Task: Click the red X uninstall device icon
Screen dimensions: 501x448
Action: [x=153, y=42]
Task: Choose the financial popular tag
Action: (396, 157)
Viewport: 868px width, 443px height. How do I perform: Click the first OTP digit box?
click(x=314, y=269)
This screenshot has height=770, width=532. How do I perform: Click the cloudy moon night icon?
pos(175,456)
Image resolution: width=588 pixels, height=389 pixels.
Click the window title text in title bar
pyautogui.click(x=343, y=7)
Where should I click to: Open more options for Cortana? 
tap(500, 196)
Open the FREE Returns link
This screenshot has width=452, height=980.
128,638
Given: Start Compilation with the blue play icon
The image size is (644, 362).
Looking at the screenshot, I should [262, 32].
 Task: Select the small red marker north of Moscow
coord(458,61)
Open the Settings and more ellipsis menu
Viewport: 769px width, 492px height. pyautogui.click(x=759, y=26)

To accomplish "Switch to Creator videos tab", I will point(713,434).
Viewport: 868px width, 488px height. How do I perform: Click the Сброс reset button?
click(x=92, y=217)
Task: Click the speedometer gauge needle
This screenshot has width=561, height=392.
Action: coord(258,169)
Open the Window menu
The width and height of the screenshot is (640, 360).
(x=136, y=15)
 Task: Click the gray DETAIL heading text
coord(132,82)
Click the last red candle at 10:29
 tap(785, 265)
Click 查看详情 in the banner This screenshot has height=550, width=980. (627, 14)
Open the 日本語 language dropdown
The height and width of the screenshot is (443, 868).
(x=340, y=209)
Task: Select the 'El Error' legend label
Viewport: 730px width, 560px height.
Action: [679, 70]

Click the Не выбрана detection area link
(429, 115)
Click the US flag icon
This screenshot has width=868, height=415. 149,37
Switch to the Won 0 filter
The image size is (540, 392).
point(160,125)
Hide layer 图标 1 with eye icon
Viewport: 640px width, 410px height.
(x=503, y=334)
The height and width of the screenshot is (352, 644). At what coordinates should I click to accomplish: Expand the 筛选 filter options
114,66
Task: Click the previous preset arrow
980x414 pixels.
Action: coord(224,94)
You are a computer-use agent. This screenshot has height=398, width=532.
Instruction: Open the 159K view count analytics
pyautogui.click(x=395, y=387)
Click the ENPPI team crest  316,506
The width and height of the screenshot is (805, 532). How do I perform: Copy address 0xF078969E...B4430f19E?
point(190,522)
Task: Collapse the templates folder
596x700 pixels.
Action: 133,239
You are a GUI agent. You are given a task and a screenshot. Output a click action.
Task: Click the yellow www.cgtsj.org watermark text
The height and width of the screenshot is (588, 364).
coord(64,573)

==*==

◆ Task directions ◆
Rewrite the material above, replacing "How do I perform" with "How can I do" wherever it occurs and leaving everything else unchanged.

◆ Task response ◆
Task: Click the red X uninstall device icon
Screen dimensions: 501x448
Action: [x=153, y=42]
Task: Choose the financial popular tag
Action: (396, 157)
Viewport: 868px width, 443px height. How can I do: Click the first OTP digit box?
click(x=314, y=269)
This screenshot has height=770, width=532. How can I do: Click the cloudy moon night icon?
pos(175,456)
Image resolution: width=588 pixels, height=389 pixels.
Click the window title text in title bar
pyautogui.click(x=343, y=7)
Where should I click to: Open more options for Cortana? 
tap(500, 196)
Open the FREE Returns link
This screenshot has width=452, height=980.
128,638
Given: Start Compilation with the blue play icon
The image size is (644, 362).
Looking at the screenshot, I should [262, 32].
 Task: Select the small red marker north of Moscow
coord(458,61)
Open the Settings and more ellipsis menu
Viewport: 769px width, 492px height. pyautogui.click(x=759, y=26)

To accomplish "Switch to Creator videos tab", I will point(713,434).
Viewport: 868px width, 488px height. How can I do: Click the Сброс reset button?
click(x=92, y=217)
Task: Click the speedometer gauge needle
This screenshot has width=561, height=392.
Action: coord(258,169)
Open the Window menu
The width and height of the screenshot is (640, 360).
(x=136, y=15)
 Task: Click the gray DETAIL heading text
coord(132,82)
Click the last red candle at 10:29
 tap(785, 265)
Click 查看详情 in the banner This screenshot has height=550, width=980. (627, 14)
Open the 日本語 language dropdown
The height and width of the screenshot is (443, 868).
(x=340, y=209)
Task: Select the 'El Error' legend label
Viewport: 730px width, 560px height.
Action: [679, 70]

Click the Не выбрана detection area link
(429, 115)
Click the US flag icon
This screenshot has width=868, height=415. 149,37
Switch to the Won 0 filter
The image size is (540, 392).
point(160,125)
Hide layer 图标 1 with eye icon
Viewport: 640px width, 410px height.
(x=503, y=334)
The height and width of the screenshot is (352, 644). At what coordinates should I click to accomplish: Expand the 筛选 filter options
114,66
Task: Click the previous preset arrow
980x414 pixels.
Action: coord(224,94)
You are a computer-use agent. This screenshot has height=398, width=532.
Instruction: Open the 159K view count analytics
pyautogui.click(x=395, y=387)
Click the ENPPI team crest  316,506
The width and height of the screenshot is (805, 532). How can I do: Copy address 0xF078969E...B4430f19E?
point(190,522)
Task: Collapse the templates folder
596x700 pixels.
Action: 133,239
You are a GUI agent. You are given a task and a screenshot. Output a click action.
Task: Click the yellow www.cgtsj.org watermark text
The height and width of the screenshot is (588, 364).
coord(64,573)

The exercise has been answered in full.